__Objective__
Render the entries starting with the line containing "This screenshot has height=828, width=1456." and going on through the line containing "pyautogui.click(x=11, y=50)" as a JSON list of strings, one string per line, leaving out blank lines.

__Dataset__

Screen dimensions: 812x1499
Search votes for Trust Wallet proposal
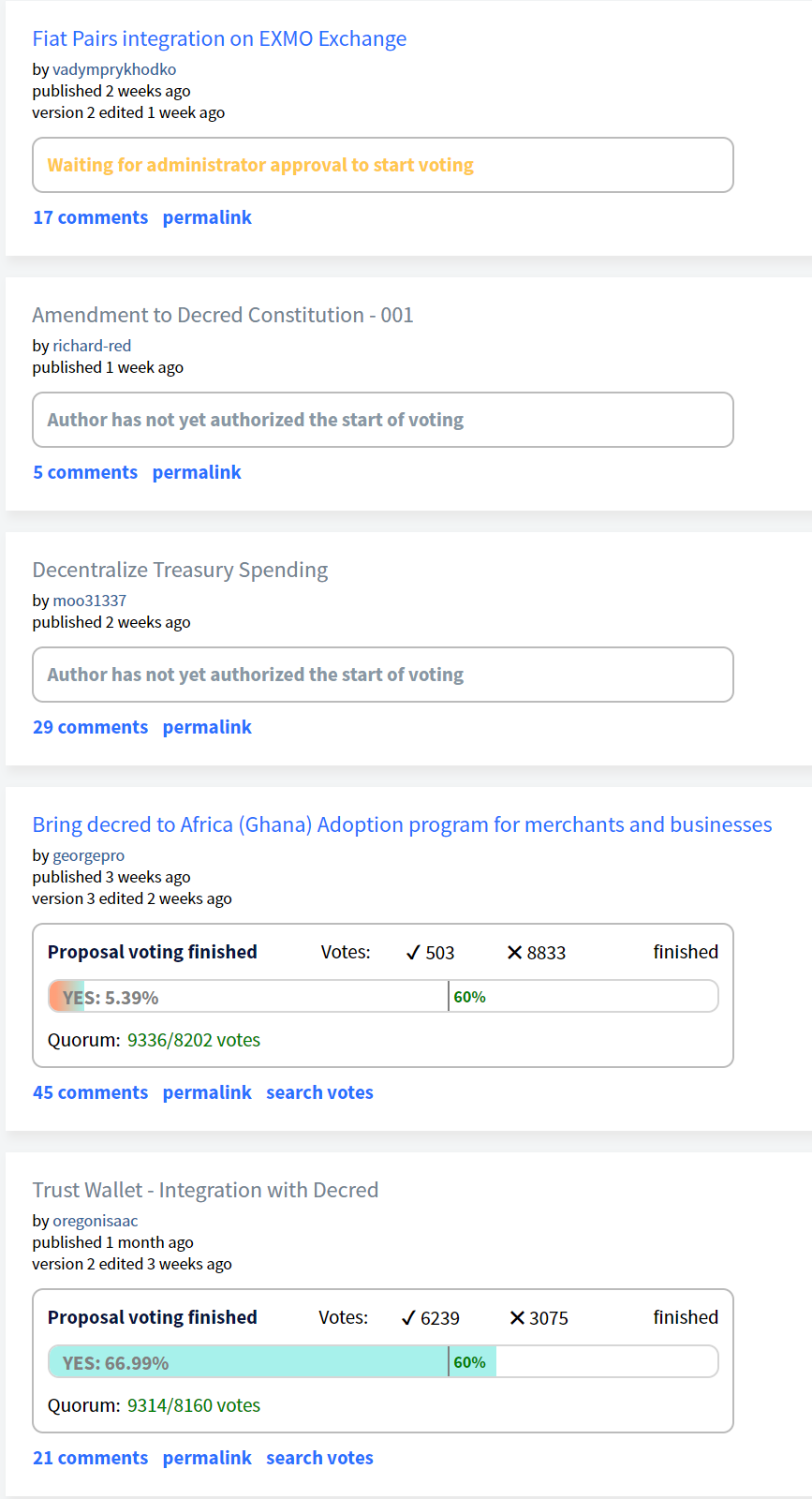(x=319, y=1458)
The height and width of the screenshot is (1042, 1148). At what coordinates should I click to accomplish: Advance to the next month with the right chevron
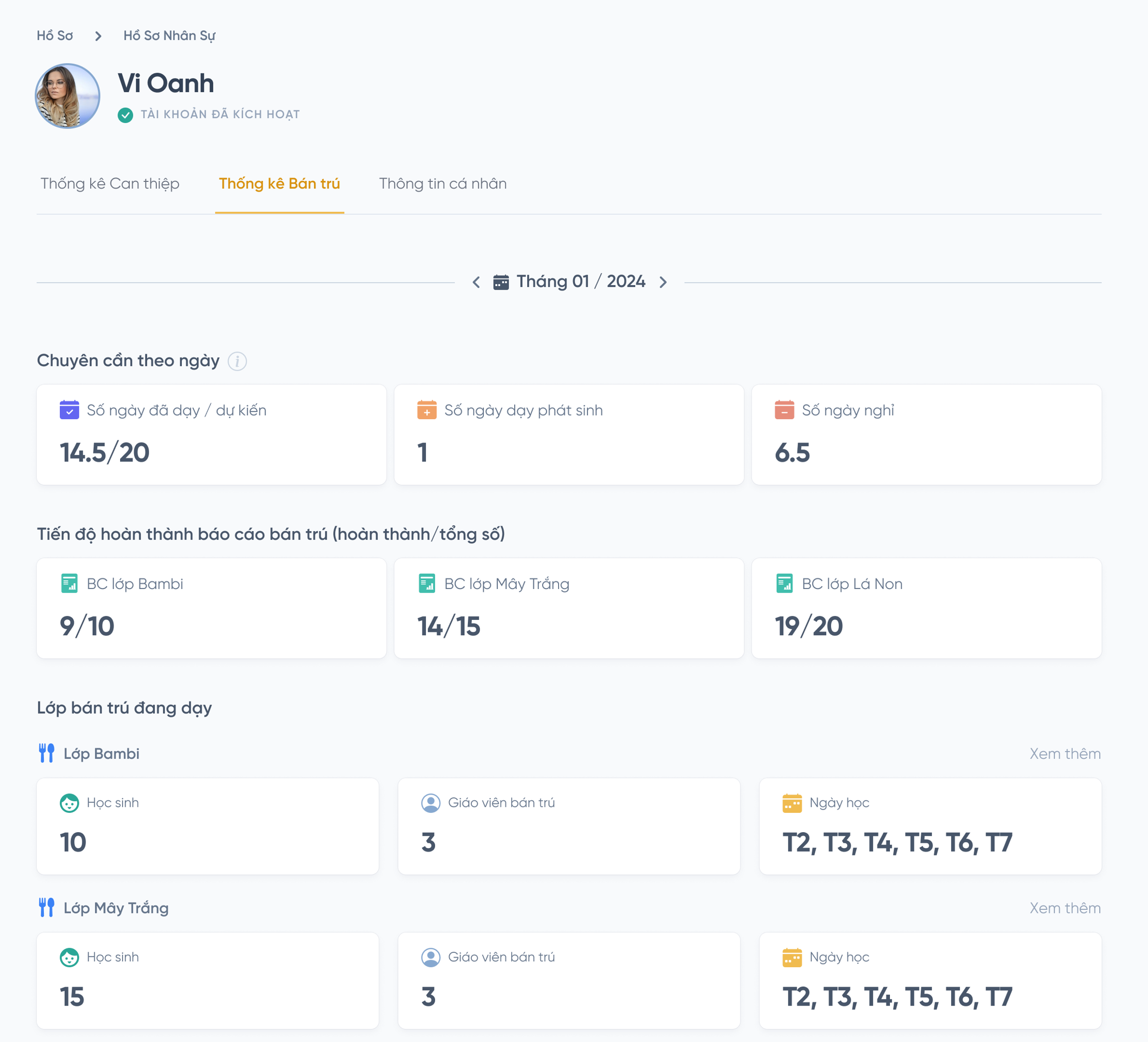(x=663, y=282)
* * *
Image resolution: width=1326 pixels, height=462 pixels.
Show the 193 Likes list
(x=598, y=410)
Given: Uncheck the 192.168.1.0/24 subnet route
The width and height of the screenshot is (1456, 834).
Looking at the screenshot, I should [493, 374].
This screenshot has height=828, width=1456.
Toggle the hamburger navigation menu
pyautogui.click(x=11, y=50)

__Written solution__
[
  "This screenshot has height=828, width=1456.",
  "Toggle the hamburger navigation menu",
  "pyautogui.click(x=11, y=50)"
]